Another potential mistake is assuming a Roth IRA can’t work for you just because you exceed the income cap. It takes a few more steps, but you can contribute to a traditional IRA and then roll the money over into a Roth. Some 401k plans can also be converted into Roth IRAs.
A variety of little situations like this may or may not impact your Roth IRA goals. The easiest way to make sure you avoid all of those potential mistakes is to consult with a financial expert while setting up your account.
Roth IRA Contribution Limits
In 2023, the maximum amount you can contribute to your Roth IRA is $6,500, or $7,500 if you’re 50 or older. However, not everyone will be able to contribute the full amount. The IRS limits Roth IRA contributions for high-income earners. Consider the following chart and check your tax return to learn more.
|Filing Status||Modified Adjusted Gross Income (MAGI)||Contribution limitations|
|Married filing jointly or as a qualifying widow(er)||Under $218,000||Up to the full IRA limit|
|Married filing jointly or as a qualifying widow(er)||More than $218,000 but less than $228,000||A reduced amount that scales down as income rises|
|Married filing jointly or as a qualifying widow(er)||More than $228,000||You cannot contribute to an IRA|
|Married filing separately and you lived with your spouse at any point during the year||Under $10,000||A reduced amount that scales down as income rises|
|Married filing separately and you lived with your spouse at any point during the year||More than $10,000||You cannot contribute to an IRA|
|A single, head of household, or married and filing separately and you didn't live with your spouse at any time during the year||Under $138,000||Up to the full IRA limit|
|A single, head of household, or married and filing separately and you didn't live with your spouse at any time during the year||Over $138,000 but under $153,000||A reduced amount that scales down as income rises|
|A single, head of household, or married and filing separately and you didn't live with your spouse at any time during the year||Over $153,000||You cannot contribute to an IRA|
|Source: Internal Revenue Service|
Withdraw Early from your Roth IRA
You can withdraw contributions from your Roth IRA whenever you want, tax and penalty-free.
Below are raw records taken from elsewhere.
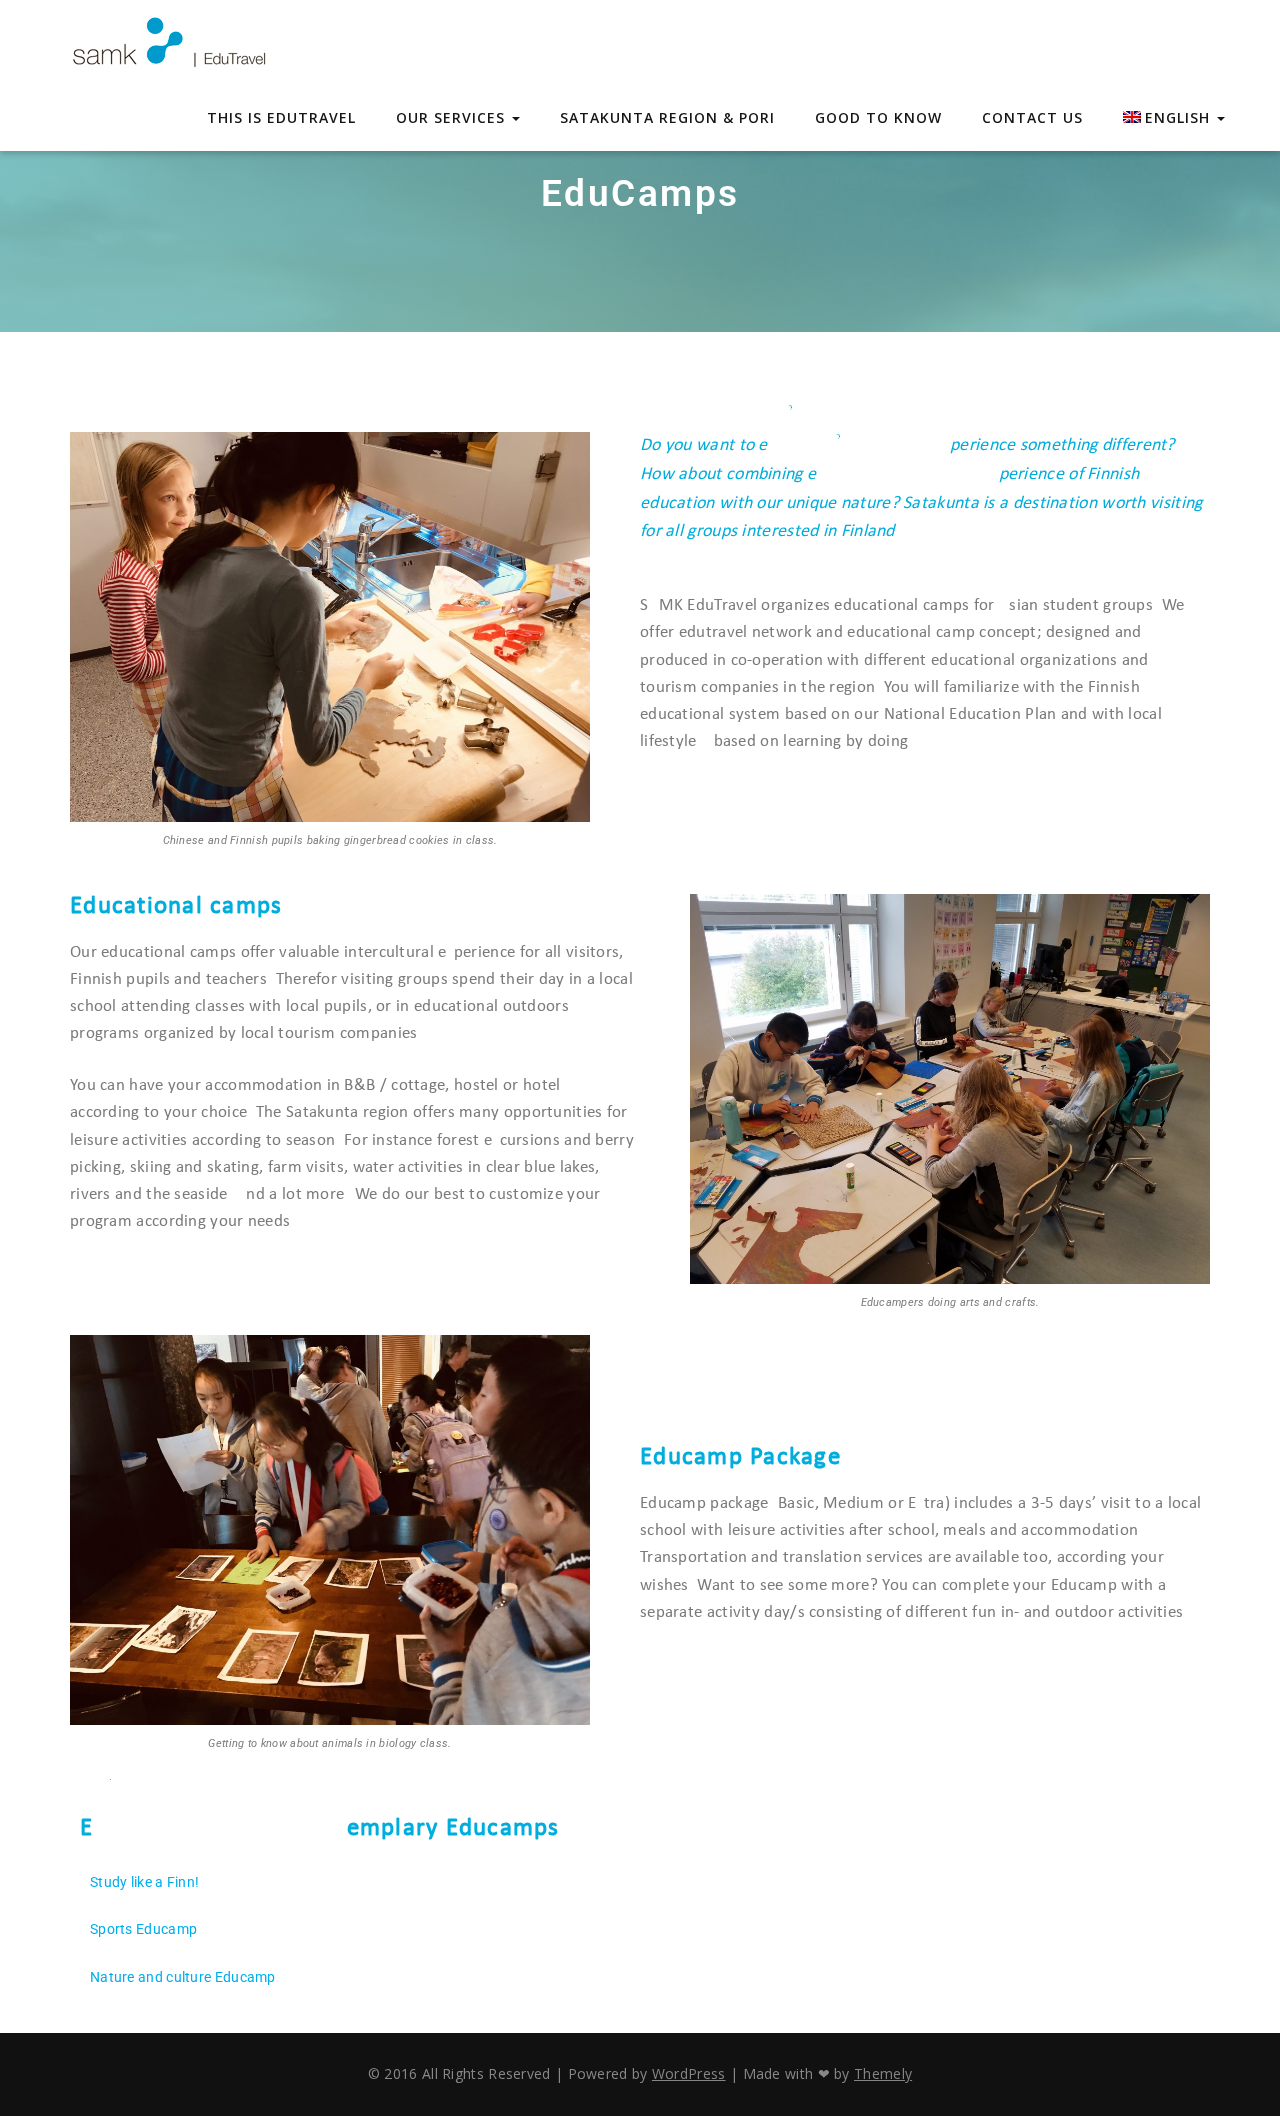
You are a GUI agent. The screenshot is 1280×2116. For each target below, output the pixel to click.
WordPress (689, 2073)
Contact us (1032, 117)
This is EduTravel (281, 117)
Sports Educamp (143, 1929)
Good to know (878, 117)
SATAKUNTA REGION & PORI (667, 117)
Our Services (453, 117)
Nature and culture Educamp (183, 1977)
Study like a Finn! (144, 1882)
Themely (883, 2073)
However, taking out investment earnings too early may result in an early withdrawal penalty unless it’s for a qualifying distribution or if you meet certain Roth IRA withdrawal exceptions. Exceptions include purchasing your first home, qualified education expenses, disability or having a child, to name a few.
Additionally, distributions from Roth IRAs are more flexible for retirees than those of Traditional IRAs. Under Traditional IRAs, individuals must withdraw a required minimum distribution (RMD) by the age of 72 ½. Meanwhile, Roth IRAs have no such requirements — unless you have inherited a Roth IRA.
To make "qualified distributions" in retirement, you must be at least 59 ½ and at least five years must have passed since you first began contributing. Depending on your bank or the investment company of your choice, a Roth IRA application can be completed in just under 15 minutes.
Once you open an account, you’ll need to decide how you want to invest the money that goes into your Roth IRA portfolio. You can ask a financial advisor for help, but it’s easy to do it yourself.
Investments can be set up in your Roth IRA by either customizing your portfolio and picking investments, options, stocks, or exchange-traded funds (ETFs), or by purchasing a mix of individual stocks and bonds.
Keep in mind that there are some items that the IRS prohibits you from including in your Roth IRA. These include certain collectibles and life insurance.